## Exercise prompt
Continue the mailing-list reply about the ARM spin-lock patch from where it stops.

## Text segment
[BEGIN]

Re: Improving spin-lock implementation on ARM.

Krunal Bauskar Thu, 26 Nov 2020 04:41:27 -0800

On Thu, 26 Nov 2020 at 16:02, Heikki Linnakangas <hlinn...@iki.fi> wrote:


> On 26/11/2020 06:30, Krunal Bauskar wrote:
> > Improving spin-lock implementation on ARM.
> > ------------------------------------------------------------
> >
> > * Spin-Lock is known to have a significant effect on performance
> >    with increasing scalability.
> >
> > * Existing Spin-Lock implementation for ARM is sub-optimal due to
> >    use of TAS (test and swap)
> >
> > * TAS is implemented on ARM as load-store so even if the lock is not
> free,
> >    store operation will execute to replace the same value.
> >    This redundant operation (mainly store) is costly.
> >
> > * CAS is implemented on ARM as load-check-store-check that means if the
> >    lock is not free, check operation, post-load will cause the loop to
> >    return there-by saving on costlier store operation. [1]
>
> Can you add some code comments to explain that why CAS is cheaper than
> TAS on ARM?
>

1. As Alexey too pointed out in followup email
CAS = load value -> check if the value is expected -> if yes then replace
(store new value) -> else exit/break
TAS = load value -> store new value

This means each TAS would be converted to 2 operations that are LOAD and
STORE and of-course
STORE is costlier in terms of latency. CAS ensures optimization in this
regard with an early check.

Let's look at some micro-benchmarking. I implemented a simple spin-loop
using both approaches and
as expected with increase scalability, CAS continues to out-perform TAS by
a margin up to 50%.

---- TAS ----
Running 128 parallelism
Elapsed time: 1.34271 s
Running 256 parallelism
Elapsed time: 3.6487 s
Running 512 parallelism
Elapsed time: 11.3725 s
Running 1024 parallelism
Elapsed time: 43.5376 s
---- CAS ----
Running 128 parallelism
Elapsed time: 1.00131 s
Running 256 parallelism
Elapsed time: 2.53202 s
Running 512 parallelism
Elapsed time: 7.66829 s
Running 1024 parallelism
Elapsed time: 22.6294 s

This could be also observed from the perf profiling

TAS:
 15.57 │44:   ldxr  w0, [x19]
 83.93 │      stxr  w1, w21, [x19]

CAS:
 81.29 │58: ↓ b.ne  cc
....
  9.86 │cc:   ldaxr w0, [x22]
  8.84 │      cmp   w0, #0x0
       │    ↑ b.ne  58
       │      stxr  w1, w20, [x22]

*In TAS: STORE is pretty costly.*

2.  I have added the needed comment in the patch. Updated patch attached.

[END]

## Data records
[BEGIN]

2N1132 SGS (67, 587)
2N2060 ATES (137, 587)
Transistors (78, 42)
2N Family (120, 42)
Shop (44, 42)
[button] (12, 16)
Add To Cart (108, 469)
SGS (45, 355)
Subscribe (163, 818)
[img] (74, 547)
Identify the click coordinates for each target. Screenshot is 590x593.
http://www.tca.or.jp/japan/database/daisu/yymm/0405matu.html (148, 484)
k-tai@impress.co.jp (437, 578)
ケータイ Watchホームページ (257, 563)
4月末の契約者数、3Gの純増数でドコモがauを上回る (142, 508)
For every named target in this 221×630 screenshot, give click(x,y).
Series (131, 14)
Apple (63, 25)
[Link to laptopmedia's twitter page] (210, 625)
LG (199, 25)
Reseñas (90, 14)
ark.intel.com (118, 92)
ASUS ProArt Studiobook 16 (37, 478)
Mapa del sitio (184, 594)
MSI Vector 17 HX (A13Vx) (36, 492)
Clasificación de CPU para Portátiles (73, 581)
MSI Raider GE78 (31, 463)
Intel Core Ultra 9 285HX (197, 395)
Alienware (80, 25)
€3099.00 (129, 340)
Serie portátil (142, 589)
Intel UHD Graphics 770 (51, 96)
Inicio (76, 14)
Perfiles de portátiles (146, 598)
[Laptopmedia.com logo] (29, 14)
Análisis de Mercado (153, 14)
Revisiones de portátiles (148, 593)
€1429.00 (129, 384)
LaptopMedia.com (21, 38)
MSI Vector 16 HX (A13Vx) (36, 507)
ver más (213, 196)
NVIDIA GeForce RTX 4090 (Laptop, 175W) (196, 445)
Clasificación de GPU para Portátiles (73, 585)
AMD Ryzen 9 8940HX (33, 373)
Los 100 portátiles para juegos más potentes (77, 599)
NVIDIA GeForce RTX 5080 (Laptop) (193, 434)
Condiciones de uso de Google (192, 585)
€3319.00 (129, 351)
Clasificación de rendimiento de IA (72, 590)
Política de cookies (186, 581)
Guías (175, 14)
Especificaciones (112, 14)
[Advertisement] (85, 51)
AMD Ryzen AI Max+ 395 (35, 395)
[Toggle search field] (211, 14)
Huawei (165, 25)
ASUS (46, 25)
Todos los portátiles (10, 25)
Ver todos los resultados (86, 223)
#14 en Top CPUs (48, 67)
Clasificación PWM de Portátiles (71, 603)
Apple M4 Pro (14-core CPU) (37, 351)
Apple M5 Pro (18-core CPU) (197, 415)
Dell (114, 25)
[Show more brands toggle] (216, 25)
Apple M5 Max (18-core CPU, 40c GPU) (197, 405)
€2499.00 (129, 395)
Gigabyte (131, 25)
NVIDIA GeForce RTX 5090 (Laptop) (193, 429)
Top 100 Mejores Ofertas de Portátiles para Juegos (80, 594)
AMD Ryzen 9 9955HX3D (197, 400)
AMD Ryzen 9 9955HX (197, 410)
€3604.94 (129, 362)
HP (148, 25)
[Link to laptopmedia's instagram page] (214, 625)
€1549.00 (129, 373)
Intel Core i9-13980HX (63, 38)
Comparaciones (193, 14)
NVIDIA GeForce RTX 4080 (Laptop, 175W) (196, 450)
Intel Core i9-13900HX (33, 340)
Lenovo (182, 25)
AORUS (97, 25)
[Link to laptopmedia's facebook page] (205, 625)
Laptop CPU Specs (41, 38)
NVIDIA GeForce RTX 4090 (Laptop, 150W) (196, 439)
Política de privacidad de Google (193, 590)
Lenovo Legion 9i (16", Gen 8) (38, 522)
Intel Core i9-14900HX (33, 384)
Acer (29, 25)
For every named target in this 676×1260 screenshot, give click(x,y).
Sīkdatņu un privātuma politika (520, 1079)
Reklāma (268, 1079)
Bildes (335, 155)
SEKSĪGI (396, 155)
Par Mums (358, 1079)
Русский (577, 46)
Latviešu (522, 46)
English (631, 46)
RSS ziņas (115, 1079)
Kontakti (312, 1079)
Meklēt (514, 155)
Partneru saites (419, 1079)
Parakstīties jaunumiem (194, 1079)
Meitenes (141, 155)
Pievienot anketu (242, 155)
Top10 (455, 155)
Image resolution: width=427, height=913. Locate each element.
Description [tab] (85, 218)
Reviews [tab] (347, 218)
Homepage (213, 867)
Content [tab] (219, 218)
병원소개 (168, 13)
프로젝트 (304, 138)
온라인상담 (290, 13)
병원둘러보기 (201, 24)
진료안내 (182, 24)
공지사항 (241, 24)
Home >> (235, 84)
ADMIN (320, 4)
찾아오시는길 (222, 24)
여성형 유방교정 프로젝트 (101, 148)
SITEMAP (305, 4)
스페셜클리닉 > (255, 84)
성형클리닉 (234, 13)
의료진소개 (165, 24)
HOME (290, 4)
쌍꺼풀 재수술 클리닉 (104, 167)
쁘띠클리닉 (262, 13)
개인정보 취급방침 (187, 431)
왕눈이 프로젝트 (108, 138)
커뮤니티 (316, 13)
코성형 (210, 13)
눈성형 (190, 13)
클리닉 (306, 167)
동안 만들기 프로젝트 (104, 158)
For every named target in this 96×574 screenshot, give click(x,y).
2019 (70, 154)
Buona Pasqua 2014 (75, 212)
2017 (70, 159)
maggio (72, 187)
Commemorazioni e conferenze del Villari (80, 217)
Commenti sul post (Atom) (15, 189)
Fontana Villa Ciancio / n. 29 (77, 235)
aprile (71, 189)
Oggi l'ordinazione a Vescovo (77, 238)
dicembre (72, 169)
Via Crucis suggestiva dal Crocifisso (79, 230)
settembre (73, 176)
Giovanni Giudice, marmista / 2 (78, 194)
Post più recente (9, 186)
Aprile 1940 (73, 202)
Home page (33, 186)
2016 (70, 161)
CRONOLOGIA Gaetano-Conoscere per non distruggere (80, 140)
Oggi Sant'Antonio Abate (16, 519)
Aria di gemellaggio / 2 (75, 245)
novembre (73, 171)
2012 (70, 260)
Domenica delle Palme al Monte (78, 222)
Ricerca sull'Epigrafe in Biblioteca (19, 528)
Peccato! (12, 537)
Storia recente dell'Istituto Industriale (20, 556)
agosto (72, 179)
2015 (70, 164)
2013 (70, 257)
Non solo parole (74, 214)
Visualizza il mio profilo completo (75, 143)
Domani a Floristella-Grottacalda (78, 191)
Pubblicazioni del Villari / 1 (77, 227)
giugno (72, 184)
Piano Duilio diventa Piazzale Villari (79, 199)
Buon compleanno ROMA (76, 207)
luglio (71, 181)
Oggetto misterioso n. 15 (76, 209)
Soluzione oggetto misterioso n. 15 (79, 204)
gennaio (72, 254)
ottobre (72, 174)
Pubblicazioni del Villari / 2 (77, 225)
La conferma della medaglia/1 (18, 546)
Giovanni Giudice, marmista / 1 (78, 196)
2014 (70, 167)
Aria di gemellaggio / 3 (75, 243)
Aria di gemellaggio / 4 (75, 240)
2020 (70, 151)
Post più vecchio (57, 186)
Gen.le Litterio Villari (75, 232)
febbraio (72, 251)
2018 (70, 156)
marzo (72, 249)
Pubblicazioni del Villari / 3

[END]

## Response to the exercise
----------------------
Thanks for taking look at this and surely let me know if any more info is
needed.


>
> Is there some official ARM documentation, like a programmer's reference
> manual or something like that, that would show a reference
> implementation of a spinlock on ARM? It would be good to refer to an
> authoritative source on this.
>
> - Heikki
>


-- 
Regards,
Krunal Bauskar

#include <iostream>
#include <thread>
#include <chrono>
#include <zlib.h>
#include <string.h>

#define likely(x)       __builtin_expect((x),1)
#define unlikely(x)     __builtin_expect((x),0)

const size_t data_block_size = 64*1024;
char data_block[64*1024];

size_t k_iter=100;
unsigned long global_crcval = 0;

/* ---------------- spin-lock ---------------- */
uint32_t lock_unit;

void lock()
{
  while (true) {
    uint32_t expected = 0;
#ifdef CAS
    if (!__atomic_compare_exchange_n(&lock_unit, &expected, 1, false,
                                     __ATOMIC_ACQUIRE, __ATOMIC_ACQUIRE)) {
#elif TAS
    if (__sync_lock_test_and_set(&lock_unit, 1)) {
#endif
      /* Spin-and-Retry as the lock is acquired by some other thread */
      __asm__ __volatile__("" ::: "memory");
      continue;
    }
    break;
  }
}

void unlock()
{
#ifdef CAS
  __atomic_store_n(&lock_unit, 0, __ATOMIC_RELEASE);
#else
  __sync_lock_release(&lock_unit);
#endif
}

/* ---------------- workload ---------------- */
void workload_execute()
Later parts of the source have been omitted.